Extracted records
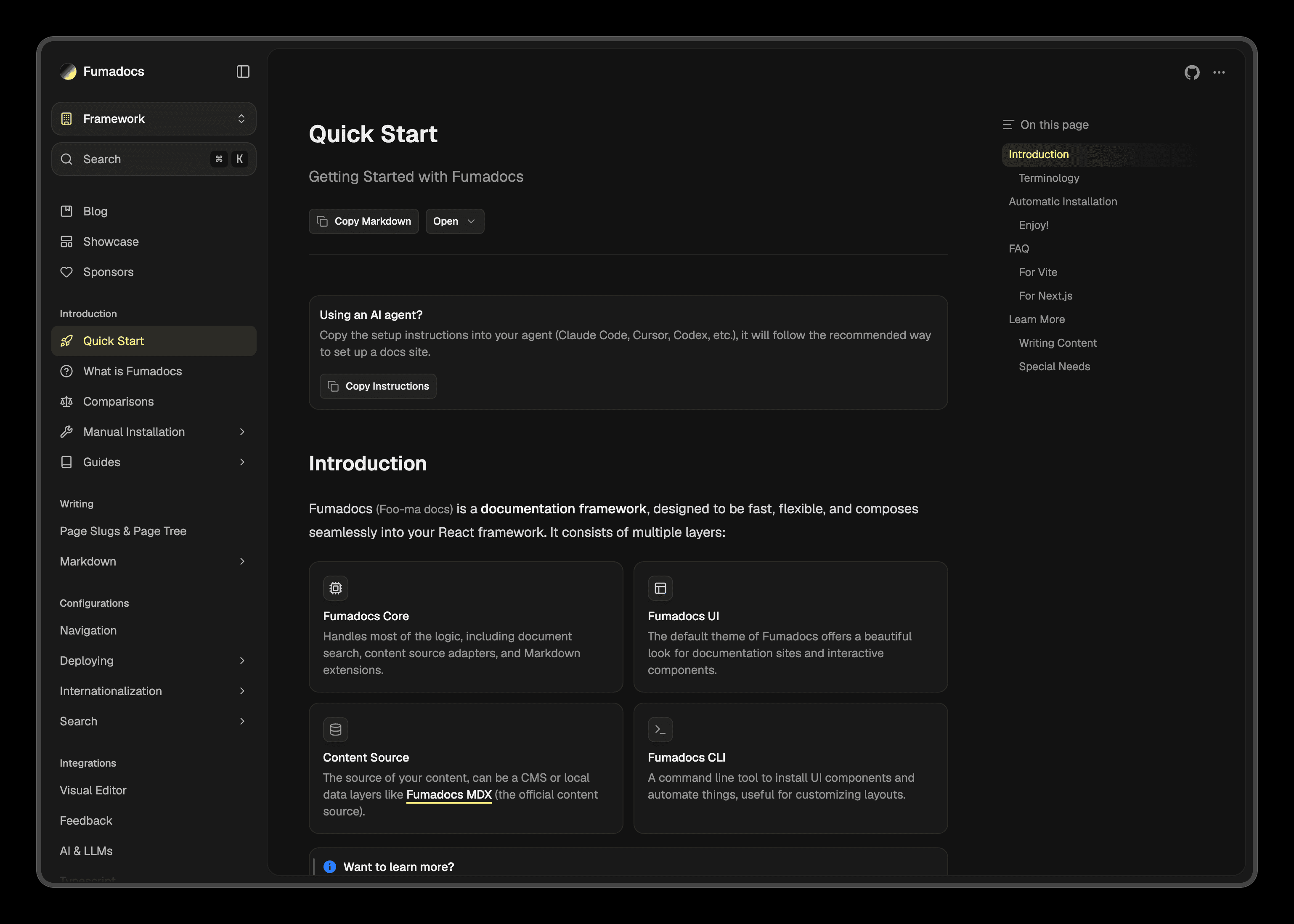Click the Fumadocs Core chip icon
1294x924 pixels.
[x=336, y=588]
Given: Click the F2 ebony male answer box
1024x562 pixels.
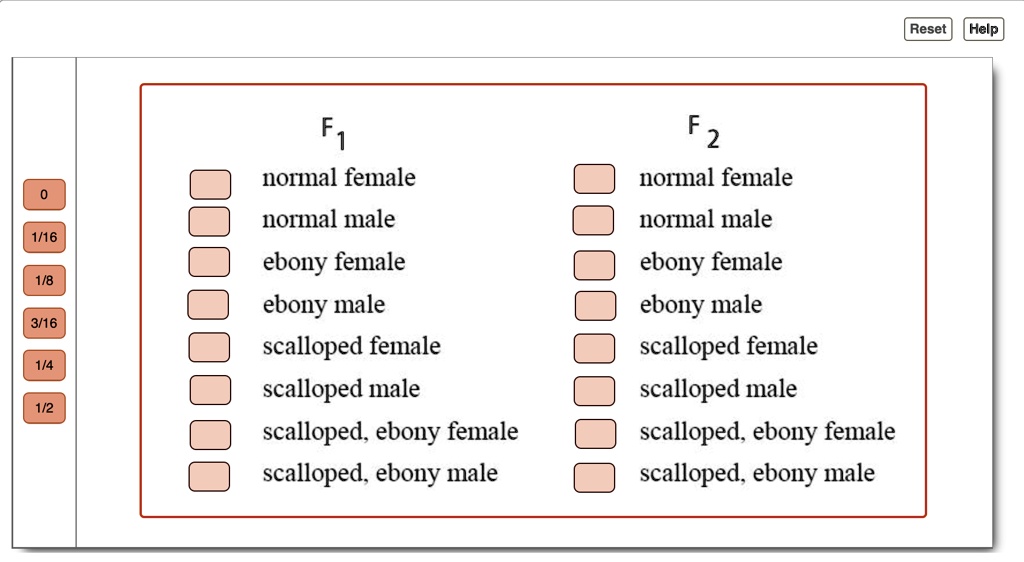Looking at the screenshot, I should click(x=595, y=305).
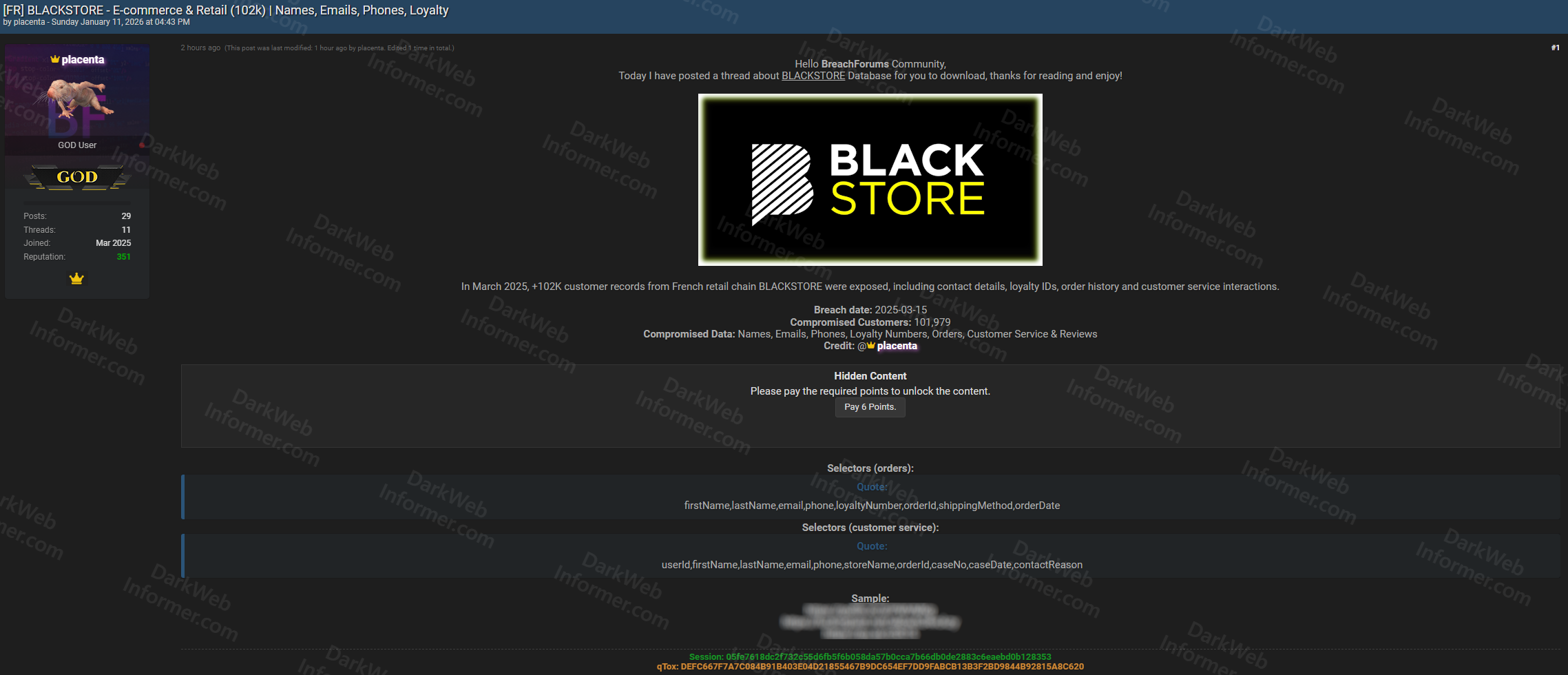
Task: Open post number #1 permalink
Action: (x=1555, y=48)
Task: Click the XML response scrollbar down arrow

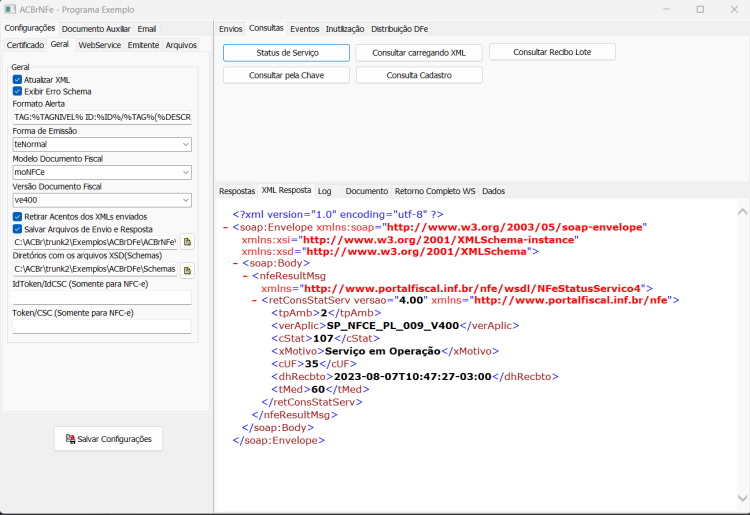Action: (x=742, y=499)
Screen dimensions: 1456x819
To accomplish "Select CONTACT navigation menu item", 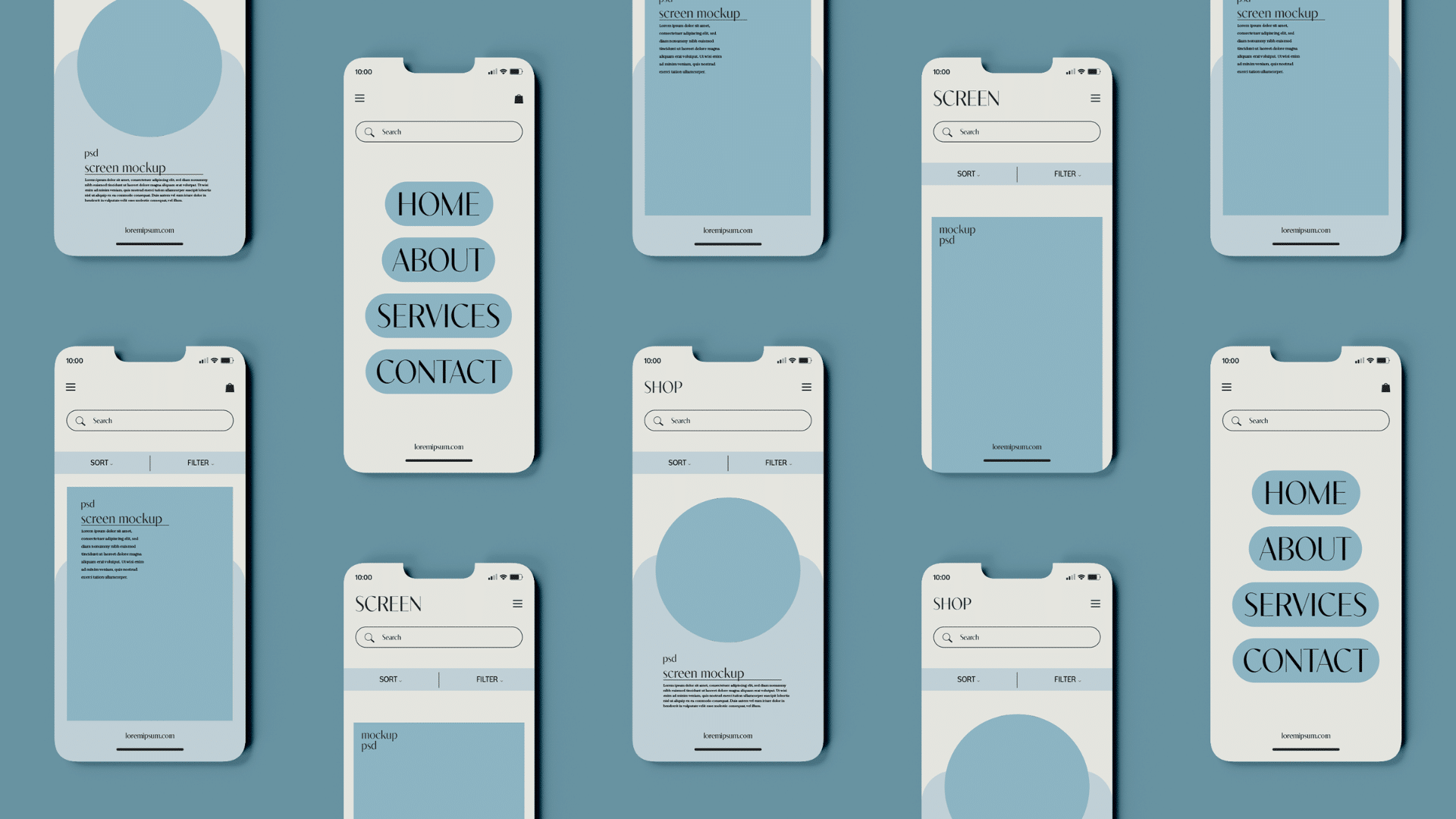I will 438,371.
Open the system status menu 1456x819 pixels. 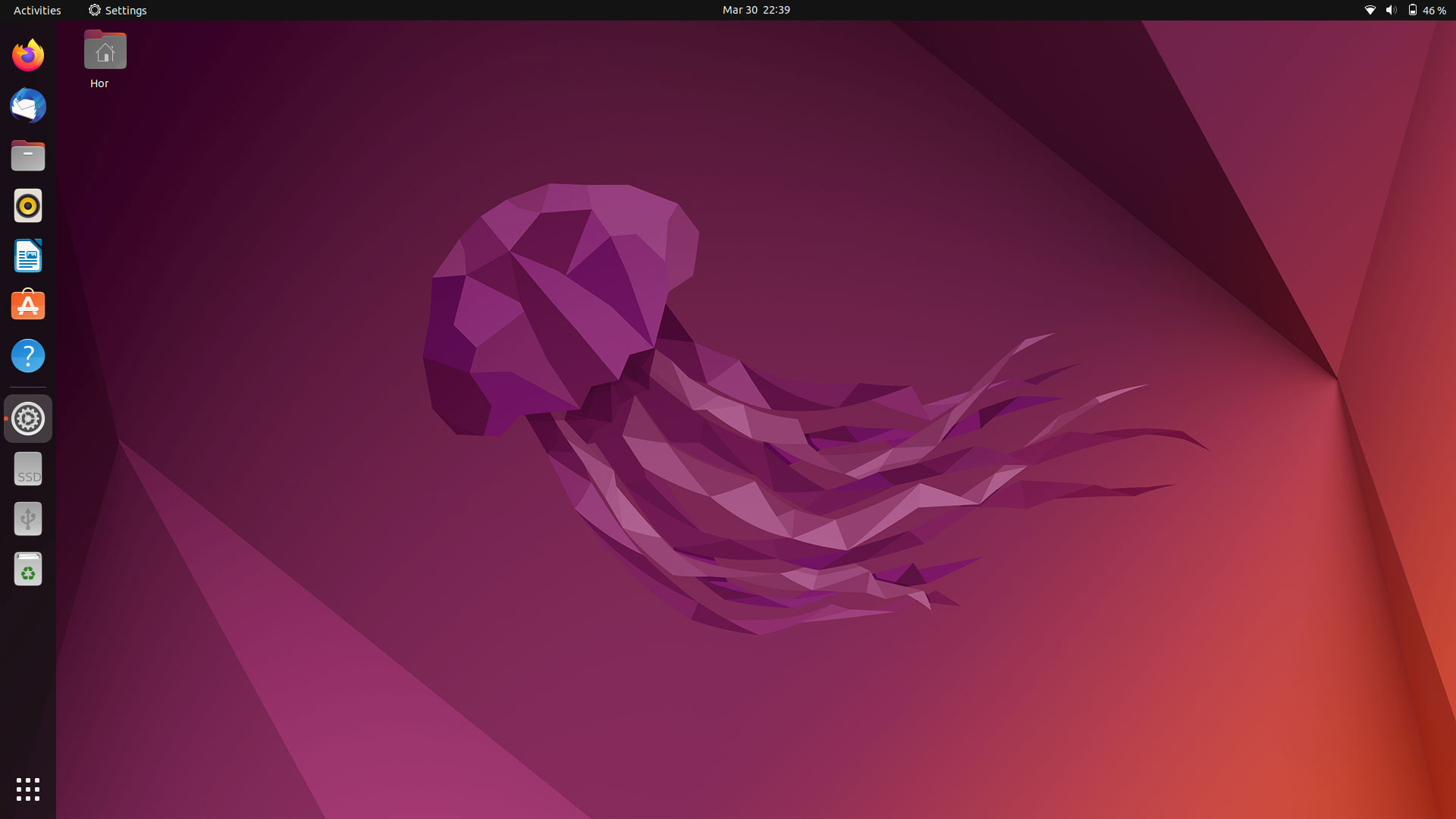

__TASK OBJECTIVE__
Can you put the part of the data that opens with the line containing "Given: Click the F2 ebony male answer box" and closes with the line containing "Action: (x=742, y=499)" into a JSON list of strings, one string per line and no strings for blank lines? Omit the pictures from your answer.

__SOLUTION BELOW__
[
  "Given: Click the F2 ebony male answer box",
  "1024x562 pixels.",
  "Looking at the screenshot, I should click(x=595, y=305).",
  "Task: Open post number #1 permalink",
  "Action: (x=1555, y=48)",
  "Task: Click the XML response scrollbar down arrow",
  "Action: (x=742, y=499)"
]